Разумеется, я знала, что исследователям часто приходится делать стратегический выбор, чтобы добиться успеха в конкурентной борьбе за исследования и финансирование. Однако мне не нравился этот аспект академической жизни.
Начав погружаться в вопросы о ревматоидном артрите, на которые ответов еще не найдено, я снова почувствовала себя ребенком. Не было ни предубеждений, ни мнения, которое требовалось отстаивать, ни исследовательских грантов, которые нужно было получить, соревнуясь с другими. Если тобой движут только успех и деньги, забываешь о творчестве. Если боишься неудачи, делаешь то же, что все остальные, и оказываешься в смирительной рубашке. Мне нравилась моя детская свобода, когда можно просто следовать любопытству.
МАЛЕНЬКИЕ ДЕТИ НЕ БОЯТСЯ ОПОЗОРИТЬСЯ. ТОЛЬКО С ВОЗРАСТОМ МЫ НАЧИНАЕМ СТЫДИТЬСЯ СВОИХ ОШИБОК.
Профессора, вероятно, огорчило мое упорство. С наилучшими намерениями он попытался отговорить меня от сольного проекта, который, по его мнению, я не могла завершить. Предприняв неудачную попытку спасения, профессор все же не отказался от меня. Ему было бы проще пожелать мне удачи и выставить из кабинета, но вместо этого он проявил великодушие и пообещал поддержку. Это был мой билет в мир профессиональных исследований. Теперь дело было за мной.
Я вышла на улицу и пересекла площадь, окруженную светлыми кирпичными зданиями больницы. Шум машин заглушал приглушенные разговоры тех, кто вышел подышать свежим воздухом. Я неуверенно пошла по вымощенной дороге на высоких каблуках.
Я не ждала успеха. Вероятность того, что ничего не добьюсь, была очень велика. Выйдя из кабинета профессора, я поняла, что это может быть самое дорогостоящее «нет» в моей жизни. Я взглянула на голубей, которые, испугавшись машины, взлетели с площади.

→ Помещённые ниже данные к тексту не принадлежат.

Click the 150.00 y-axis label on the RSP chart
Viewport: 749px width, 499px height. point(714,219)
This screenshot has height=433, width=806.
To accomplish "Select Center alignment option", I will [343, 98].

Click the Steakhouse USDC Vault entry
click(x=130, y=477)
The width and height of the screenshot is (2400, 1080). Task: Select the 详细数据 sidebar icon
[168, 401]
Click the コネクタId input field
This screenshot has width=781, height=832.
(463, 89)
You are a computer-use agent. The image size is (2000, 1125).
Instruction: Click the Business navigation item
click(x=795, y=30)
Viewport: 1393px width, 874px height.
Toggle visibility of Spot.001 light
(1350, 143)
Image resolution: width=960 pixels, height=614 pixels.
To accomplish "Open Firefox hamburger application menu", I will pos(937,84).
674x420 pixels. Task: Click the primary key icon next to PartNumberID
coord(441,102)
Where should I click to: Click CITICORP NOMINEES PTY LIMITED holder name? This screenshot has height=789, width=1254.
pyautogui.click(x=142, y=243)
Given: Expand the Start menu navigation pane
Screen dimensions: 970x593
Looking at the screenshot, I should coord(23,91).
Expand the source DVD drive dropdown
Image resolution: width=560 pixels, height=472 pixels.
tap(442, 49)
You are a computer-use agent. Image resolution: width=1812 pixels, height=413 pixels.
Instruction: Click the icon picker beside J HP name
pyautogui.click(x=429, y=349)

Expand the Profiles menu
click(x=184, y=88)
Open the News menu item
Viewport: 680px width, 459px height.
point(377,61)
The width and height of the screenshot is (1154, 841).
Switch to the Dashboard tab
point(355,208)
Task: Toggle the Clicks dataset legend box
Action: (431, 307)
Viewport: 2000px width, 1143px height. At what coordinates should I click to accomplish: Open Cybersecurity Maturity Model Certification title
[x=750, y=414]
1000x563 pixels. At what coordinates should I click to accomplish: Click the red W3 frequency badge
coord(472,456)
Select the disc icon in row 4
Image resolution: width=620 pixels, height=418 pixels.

Теперь моей единственной надеждой была маленькая больница в Шиене, расположенная поблизости от нашего нового дома. Возможно, там примут молодого исследователя с бесстыдством любопытного ребенка?
Я привезла дочь в детский сад и спросила воспитательницу, где находится больница Бетаниен, искренне надеясь, что руководство больницы даст мне возможность завершить свой исследовательский проект.
– Когда доедете до церкви, поверните налево, – с улыбкой сказала воспитательница. – Вы увидите указатель.
«Что ж, это совсем не похоже на Ливерпуль», – подумала я. Я привыкла ездить по трехполосным дорогам с односторонним движением. Четырехэтажное здание больницы из белого кирпича возвышалось над частными домиками. Человеку, привыкшему ориентироваться в большом британском городе и бегать по длиннющим больничным коридорам, больница Бетаниен действительно кажется другим миром. Над коричневой входной дверью была непримечательная табличка, которая дала понять, что я приехала в нужное место. В этой маленькой больнице работало меньше 150 человек, и новые соискатели не были там повседневным явлением.